Your model doesn't properly provide for how the periodicity of the lattice effects the electron wave function. Try studying the Kronig-Penny model, for example here, Electron in periodic lattice.

 

[patric44]

Your model doesn't properly provide for how the periodicity of the lattice effects the electron wave function. Try studying the Kronig-Penny model, for example here, Electron in periodic lattice.

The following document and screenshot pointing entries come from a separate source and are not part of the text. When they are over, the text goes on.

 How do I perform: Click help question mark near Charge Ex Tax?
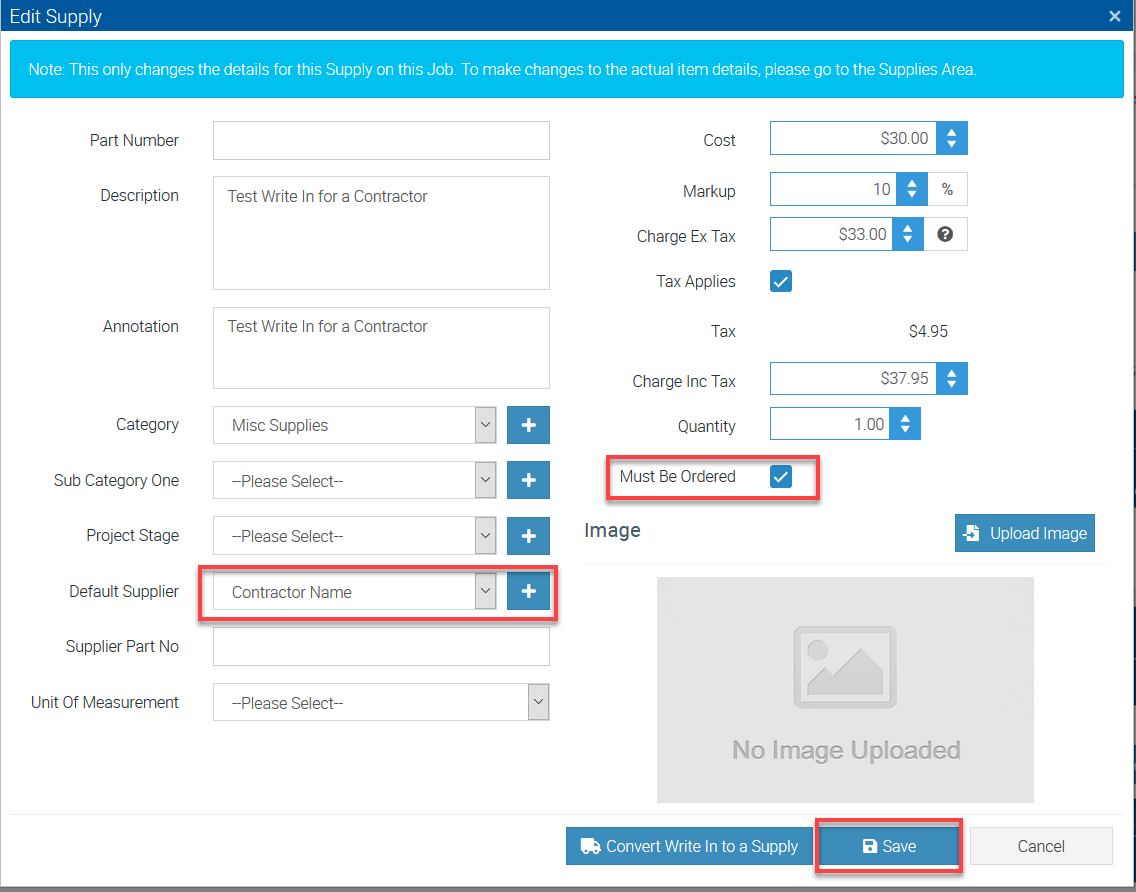point(945,234)
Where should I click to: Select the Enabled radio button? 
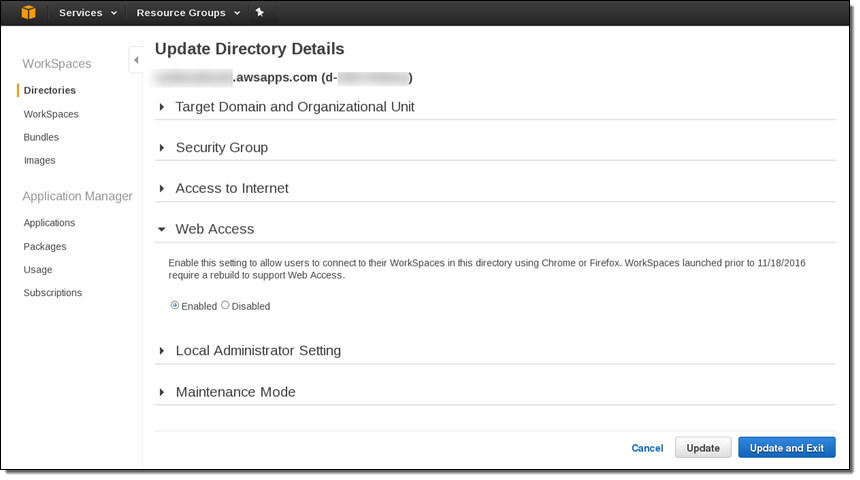click(175, 306)
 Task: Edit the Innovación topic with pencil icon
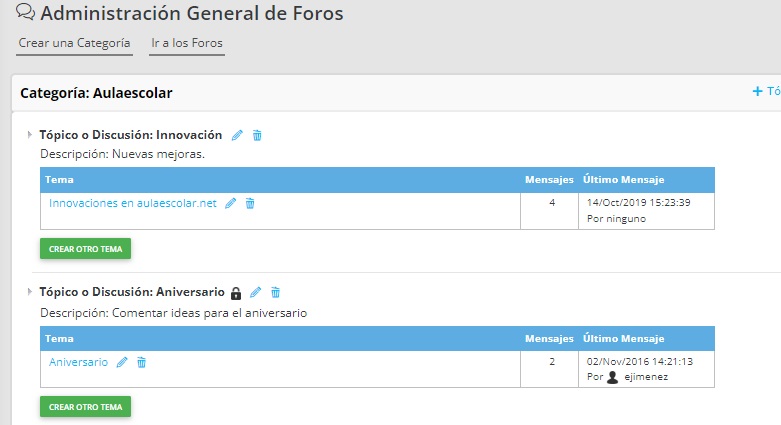tap(237, 135)
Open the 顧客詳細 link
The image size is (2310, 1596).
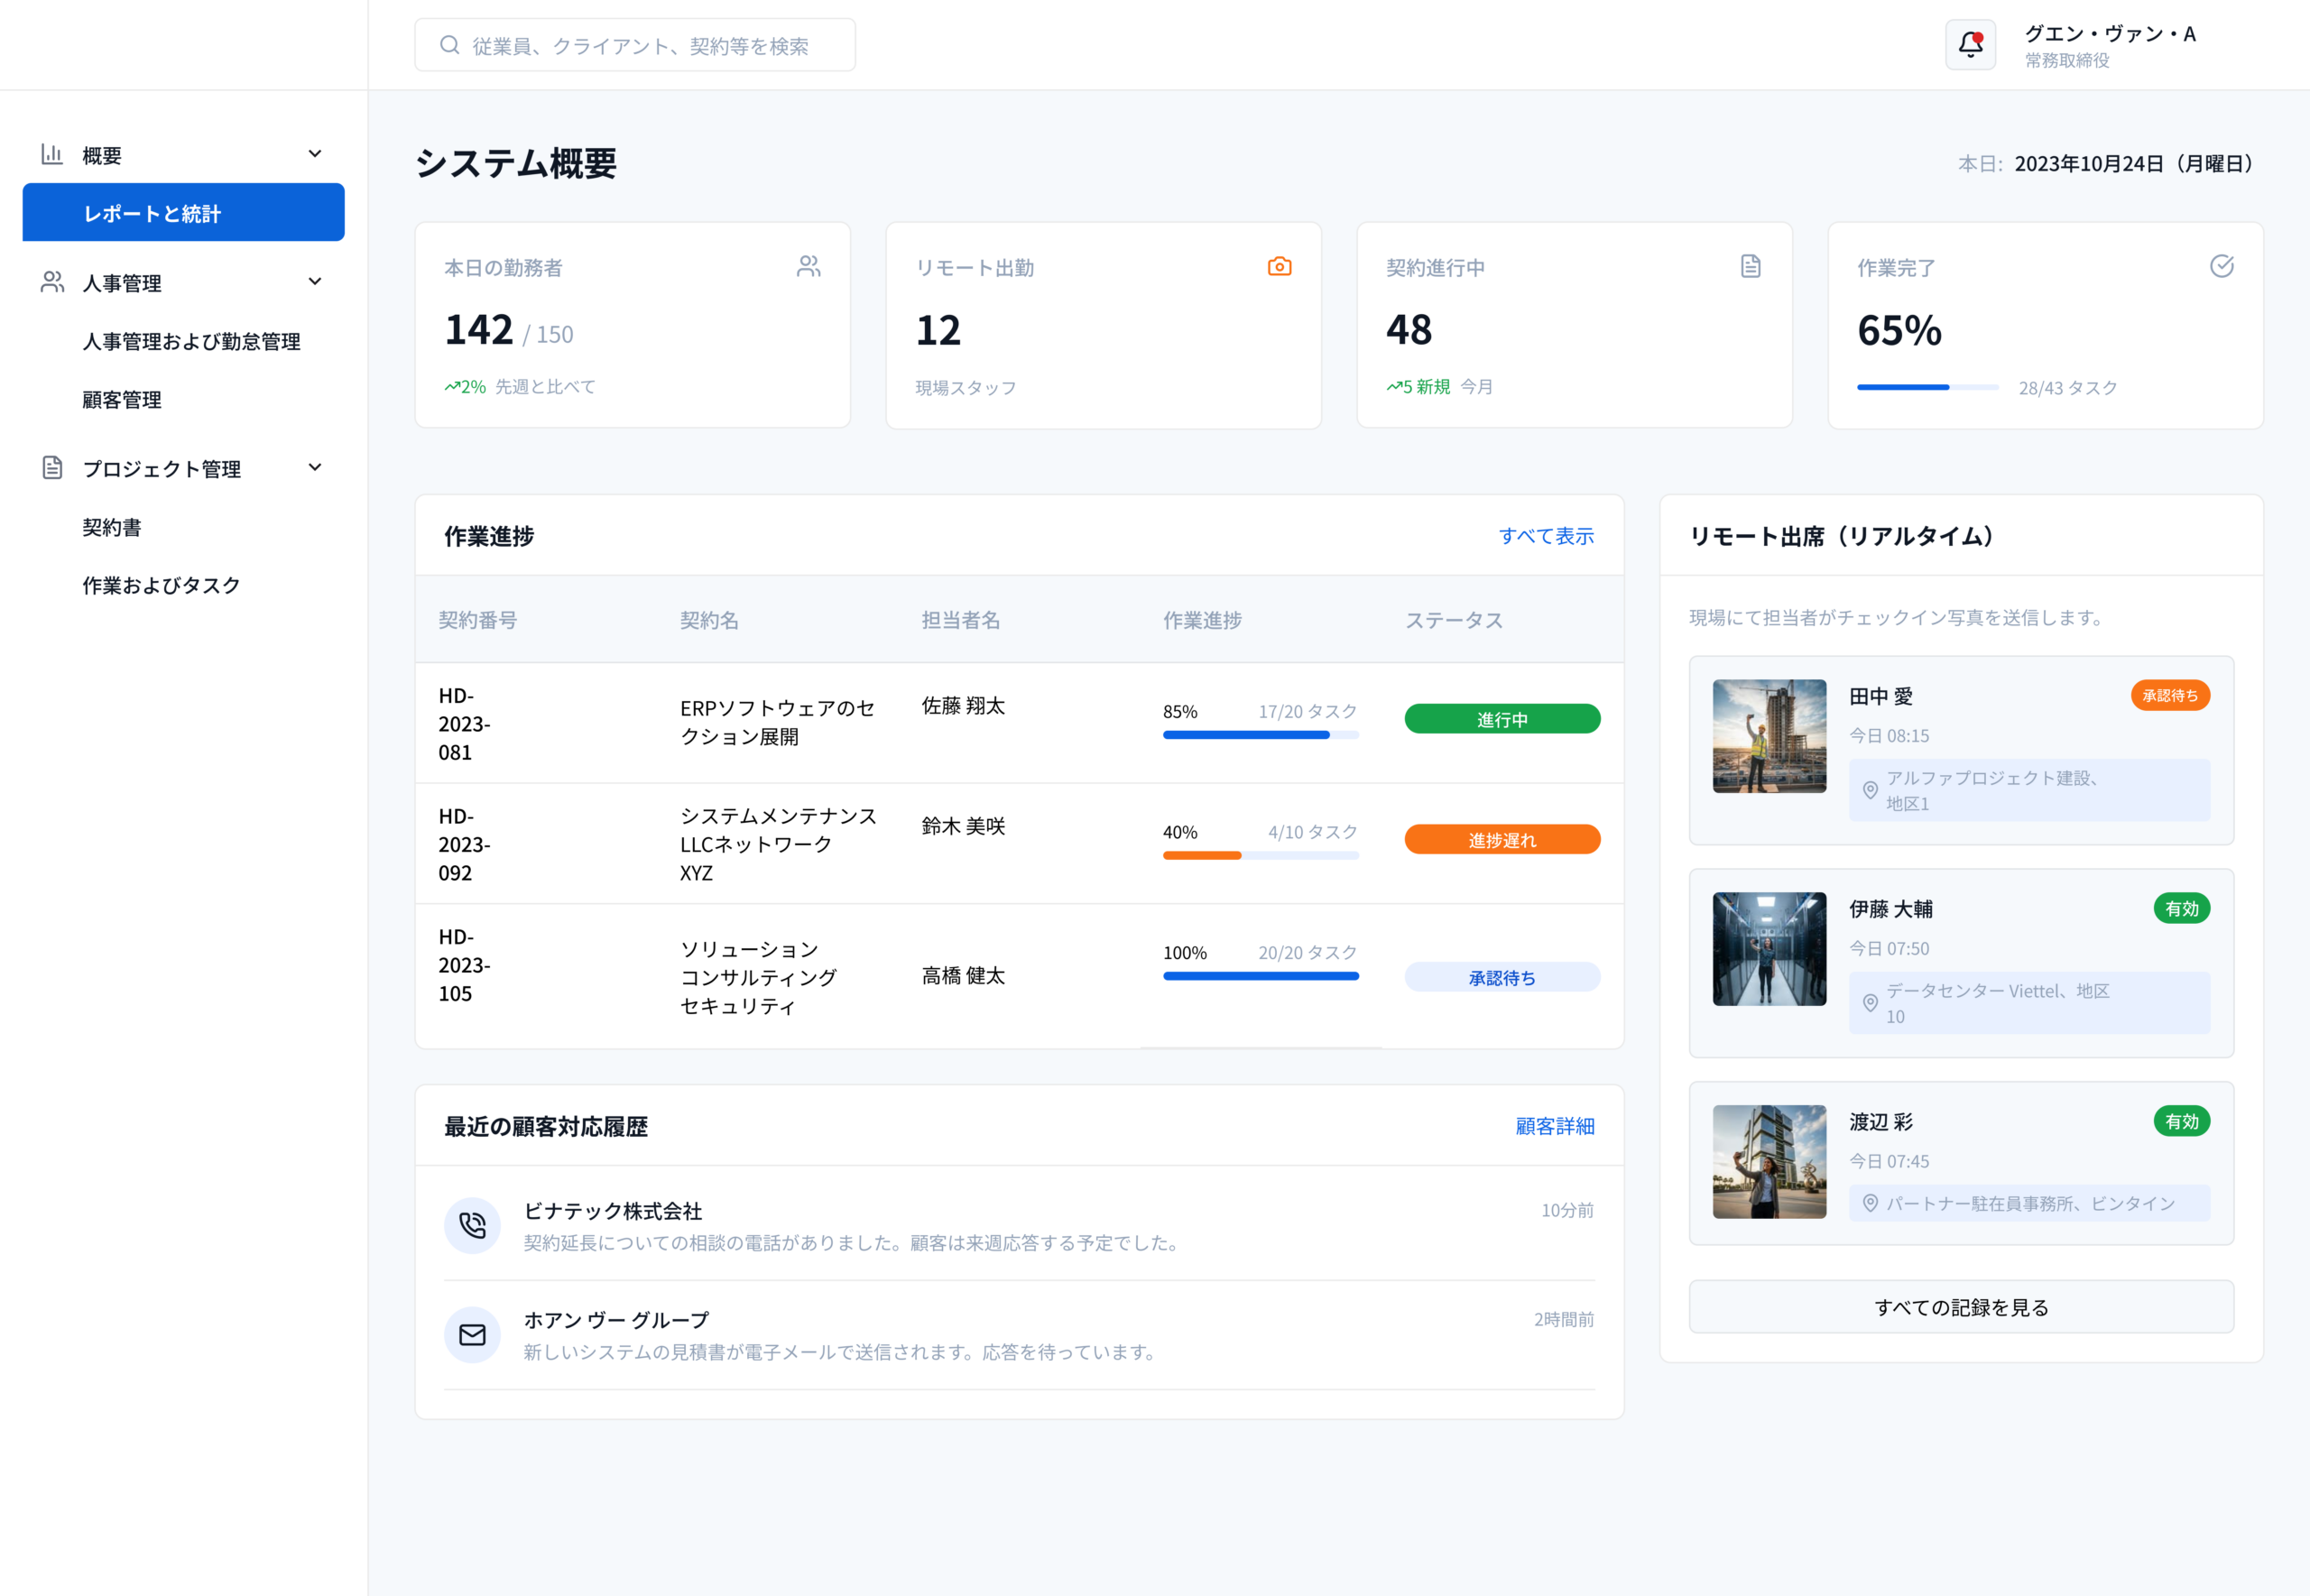pos(1555,1126)
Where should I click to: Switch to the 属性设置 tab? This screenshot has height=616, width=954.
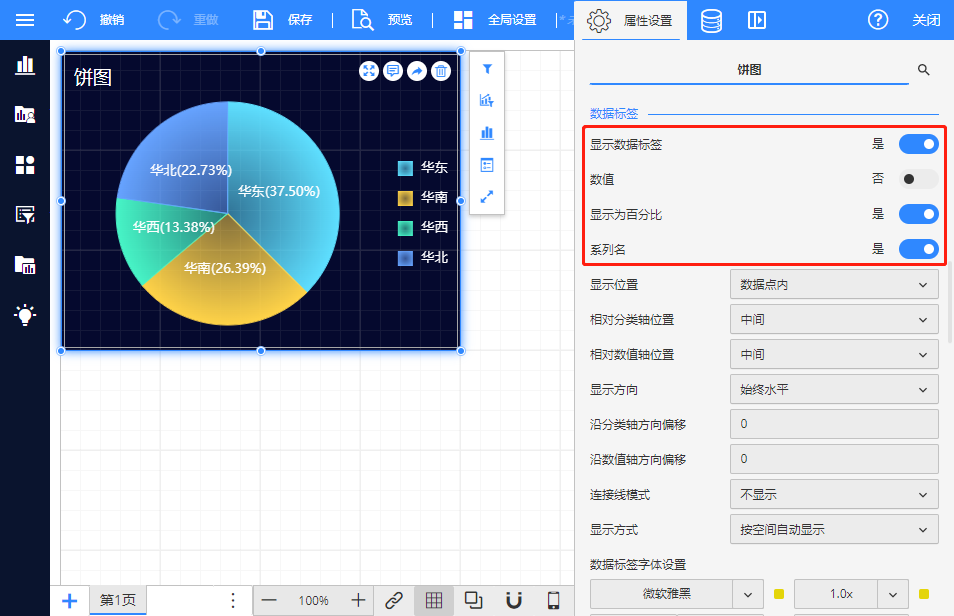point(632,20)
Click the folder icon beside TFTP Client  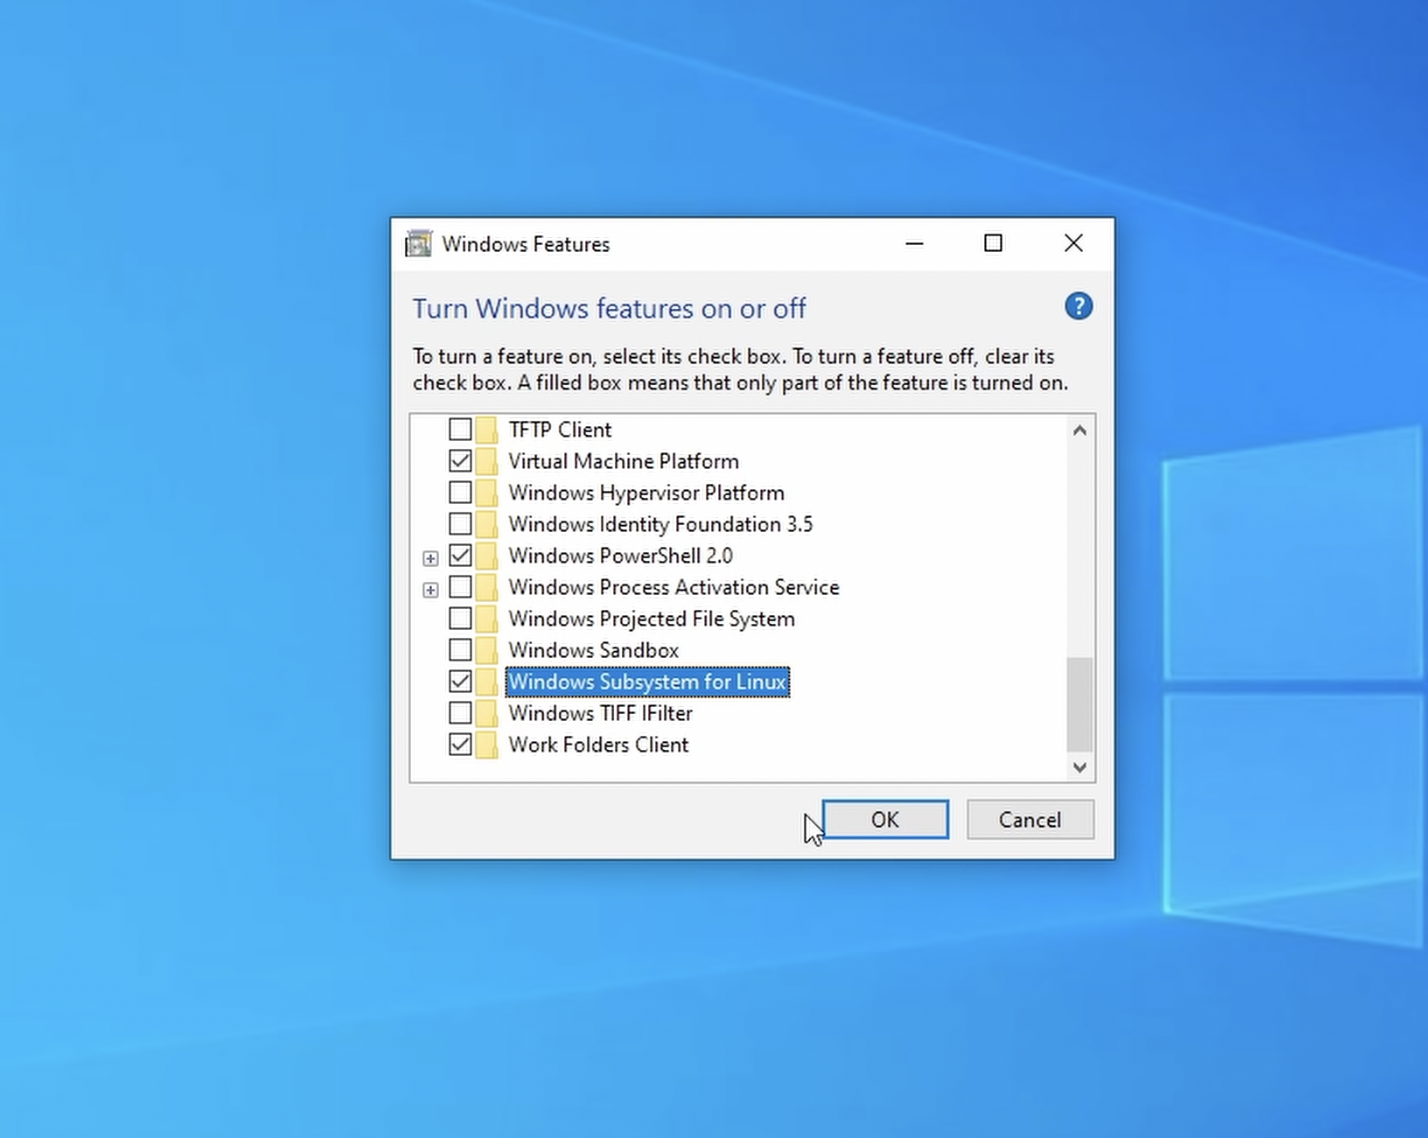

i don't understand what you mean ? do you mean that the potential function that i picked will not give arise
to a band gap at the zone bounders , ( is it must be a square wave like the Kronig-Penny model ?!)
my solution was taken from this book :

how would i modify this code to show the band gap at the zone boundaries ?

 

[Fred Wright]

how would i modify this code to show the band gap at the zone boundaries ?

In the link I provided the following dispersion relation is derived,$$
\cos (ka)=\cosh (\alpha a)+P\frac{\sinh (\alpha a)}{\alpha a}\\
\alpha^2 =\frac{2m| E |}{\hbar^2}\\
P=\frac{mV_0 ba}{\hbar^2}$$where $a$ is the lattice constant, $b$ is the width of the well, and $V_0$ is the depth of the well. Your algorithm must pick an E value for the r.h.s. of the equation, then take the arccosine and divide by $a$ to determine the corresponding k. It's a two step process, choose $E$ then compute $k$.

 

[patric44]

In the link I provided the following dispersion relation is derived,$$
\cos (ka)=\cosh (\alpha a)+P\frac{\sinh (\alpha a)}{\alpha a}\\
\alpha^2 =\frac{2m| E |}{\hbar^2}\\
P=\frac{mV_0 ba}{\hbar^2}$$where $a$ is the lattice constant, $b$ is the width of the well, and $V_0$ is the depth of the well. Your algorithm must pick an E value for the r.h.s. of the equation, then take the arccosine and divide by $a$ to determine the corresponding k. It's a two step process, choose $E$ then compute $k$.

thanks for helping , but i have a question :
why the paper from the book that i provided doesn't mention this , i mean the book just says
$$ E=\frac{ħ^2q^2}{ 2m} \pm Vg $$
why the book didn't mention the kronig model , does the book has another approach or it was just being
very hand wavy about it ?!

 

[Fred Wright]

thanks for helping , but i have a question :
why the paper from the book that i provided doesn't mention this , i mean the book just says
$$ E=\frac{ħ^2q^2}{ 2m} \pm Vg $$
why the book didn't mention the kronig model , does the book has another approach or it was just being
very hand wavy about it ?!

I don't have your book so I can't answer your question. I suspect that the chapter you are studying introduces Bloch's theorem but stops short of deriving a dispersion relation for a particular model...maybe in a subsequent chapter it will.